(ABC4) – Imagine you see a trolley barreling towards five people who are unable to move from the tracks. Luckily, you’re standing next to a lever that can change the path of the speeding vehicle. But unfortunately, there’s one person tied to the alternative track. What is the right thing to do?
This question, nicknamed “the trolley problem,” is a classic ethical dilemma that has puzzled noted philosophers and college freshmen alike. Though it might seem annoying or pointless to think about this imaginary scenario, the purpose of considering such queries is to prepare us for real-life moral questions that will similarly challenge us.
As a society, we’ve been bombarded by ethical questions over the course of the pandemic. People have debated whether it was OK to socialize between households during the period of intense quarantine. And along the same lines, we’ve considered whether it’s better for an elderly or immunocompromised family member to spend the holidays alone, or whether it’s better to be together, even though it might open them up to a potentially life-threatening illness.
But now that the United States has opened up again and vaccines are widely available, we’ve created a new ethical question.
Is it OK to ask someone their vaccine status?
And like most ethical problems, there isn’t a clear answer to this one, either.
According to Aaron Miller, an associate teaching professor at the Romney Institute of Public Service and Ethics at Brigham Young University, answering this query varies based on values and context.
“We have a hard time coming up with a bright-line rule for these situations,” he says, using a legal term that means ‘a clear, simple, and objective standard.’ “The reason we don’t have a clear, bright-line rule there is because the context matters. The competing values in a given situation are going to change from one relationship to the next and from one setting to the next.”
For example, asking a coworker their vaccination status is different from asking a close friend, which is also different from asking someone you are newly dating. Brad Agle, who is a professor of Ethics and Leadership at BYU, says that it’s important to weigh your social capital before inquiring about vaccination status. That is, your prior relationship with the person and the nature of your association will be a good indication of the appropriate action.
“It certainly would have a lot to do with the type of relationship you already have with that individual,” he says. “There are certain coworkers that I can ask all kinds of things because we already have some level of social capital and that would manage to get us through that difficult situation. Others of my coworkers, I don’t have that same social capital built up over time and so that might ruin a relationship really quickly by asking a question like that,”
Handling this question at an institutional level is a bit different, too. According to Kimberley Shoaf, a professor of public health at the University of Utah, employers might request to know an employee’s vaccination status because of their legal responsibilities to protect their workers, acknowledging that people have many different reasons for opting out of the vaccines.
She also notes that, on an institutional level, it is much easier to keep the information private than it would be in a more interpersonal context.
“I do have legal responsibilities for protecting my workers and so I need to know everyone’s vaccine status,” Shoaf says. “Now, that doesn’t mean I can share that with everybody. If they say that they’re not vaccinated, that doesn’t mean that I can shame them or share that with their colleagues.”

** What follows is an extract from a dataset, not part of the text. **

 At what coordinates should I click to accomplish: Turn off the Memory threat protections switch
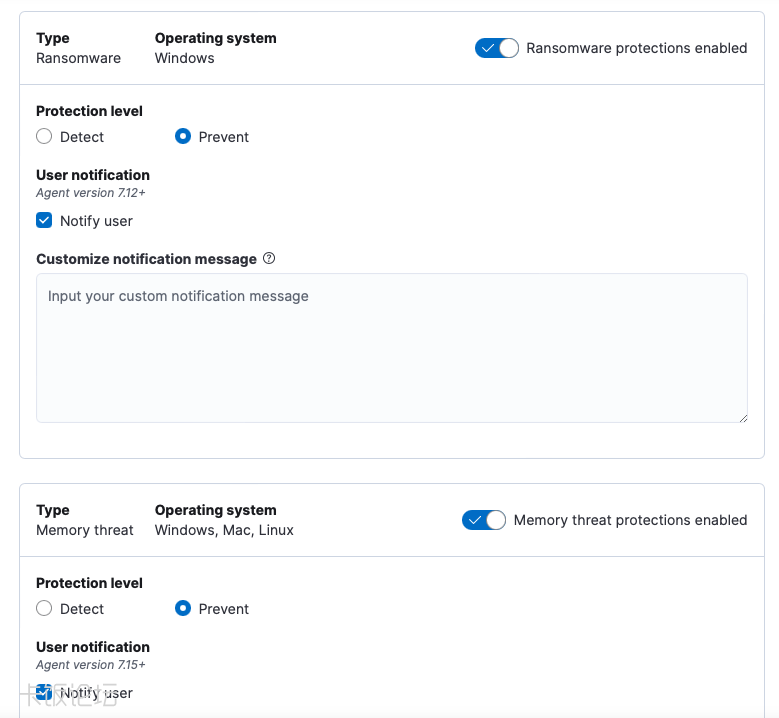pos(484,520)
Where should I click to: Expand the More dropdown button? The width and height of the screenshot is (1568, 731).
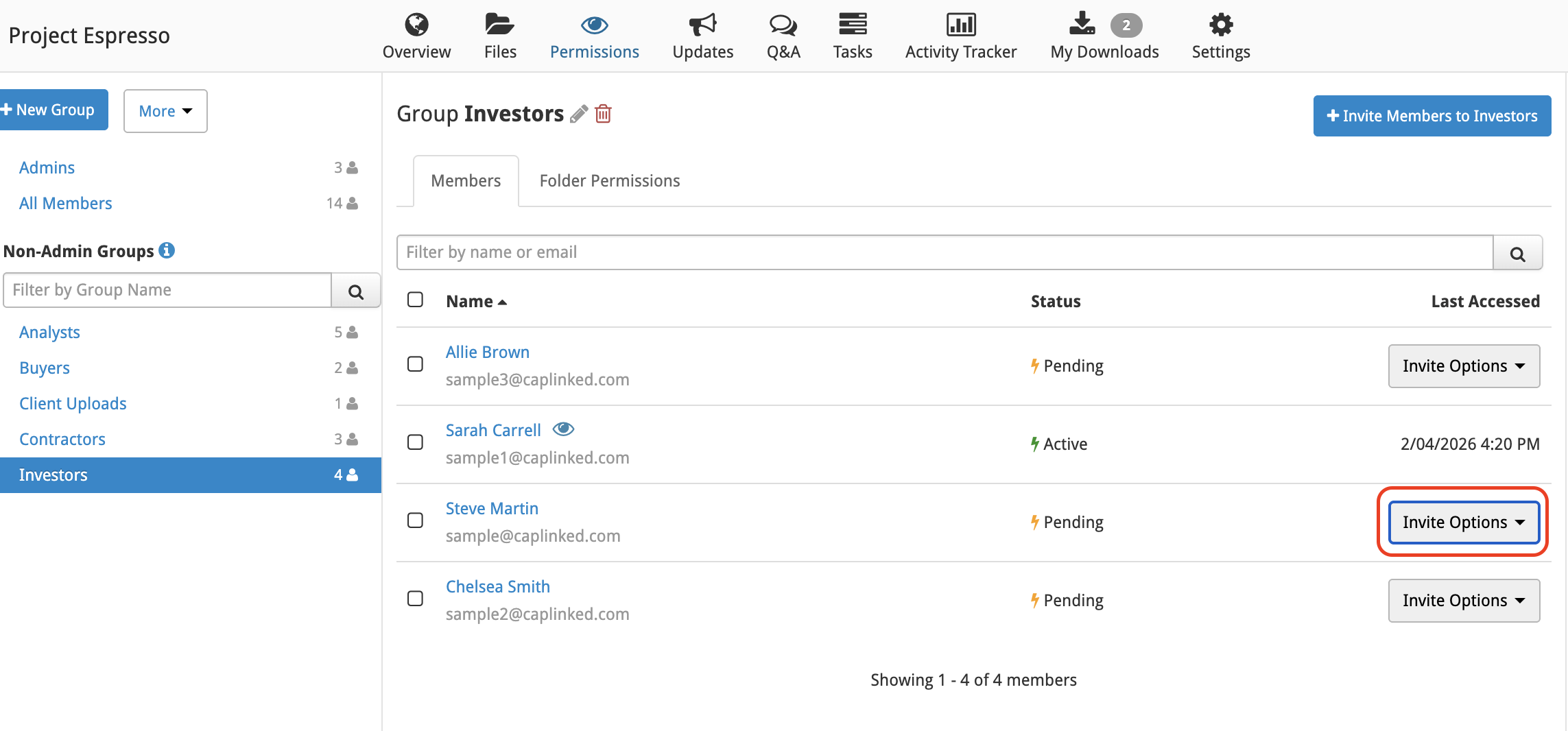click(x=165, y=111)
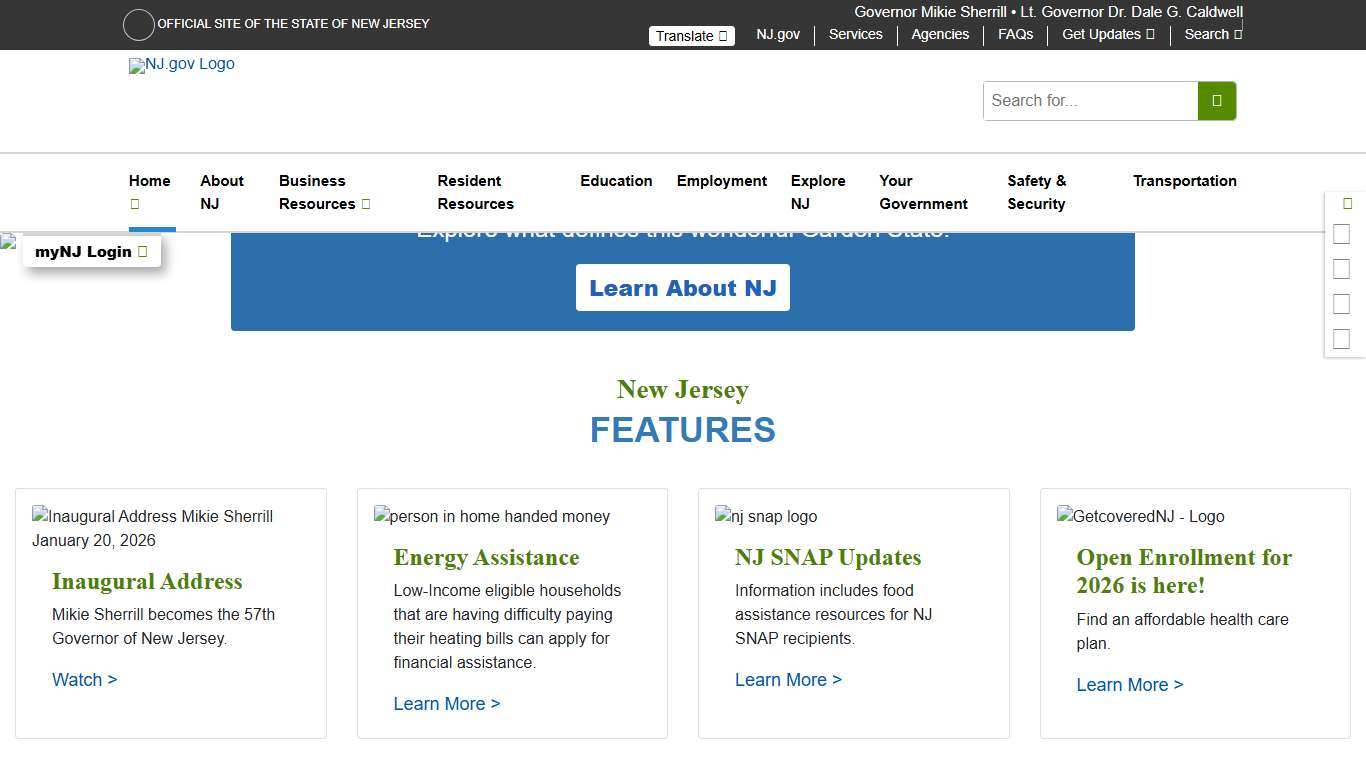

And in addition to determining whether or not you want to ask about vaccine status, like most ethical questions, this one ultimately comes back to values.
Miller notes that, especially in the United States, we value individualism and personal rights to privacy.
“Particularly in the United States, we see privacy as a default value,” he says. “It’s embedded in the Constitution, so I think there’s a widely shared, ethical value of that.”
Although most Americans can agree on the importance of personal privacy, this gets tricky, Miller says, when this value comes into conflict with other competing values such as – in this case – public health.
Agle references social contract theory, an age-old philosophy principle that, in his words, encapsulates people’s “duties toward one another” in a society. In employing this understanding, people can justify asking about vaccine status in that it affects not only the individual in question but those they come into contact with.
But Agle says it’s not either/or, but rather a balance between these two values that will lead us to the most ethical choice. He notes that, while everyone should ethically have rights to their own bodies and what they do with them, those rights end where another person’s body begins.
“To the extent that your being close to me is not going to affect me, I really don’t have a right to ask about your vaccine status,” he says. “On the other hand, you are going to be in proximity to me, and your rights may very well infringe on my rights.”
But even if you do decide to ask – and under what ethical grounds you do so – the guidelines for questioning, and responding ethically to whatever answer you get, are not quite as much of a gray area.
Miller says that kindness and respect are essential in this interaction.
“It always works better when you can be collaborating with the person to solve the dilemma in front of you rather than drawing a line in the sand and making it your way or the highway,” he says. “I think that, at a fundamental level, treating people with respect and kindness as a baseline is also an important strategy.”
So, much like the trolley problem, we’ve found ourselves with another unanswerable question. Whether college freshmen will be debating this one for years to come, however, remains to be seen.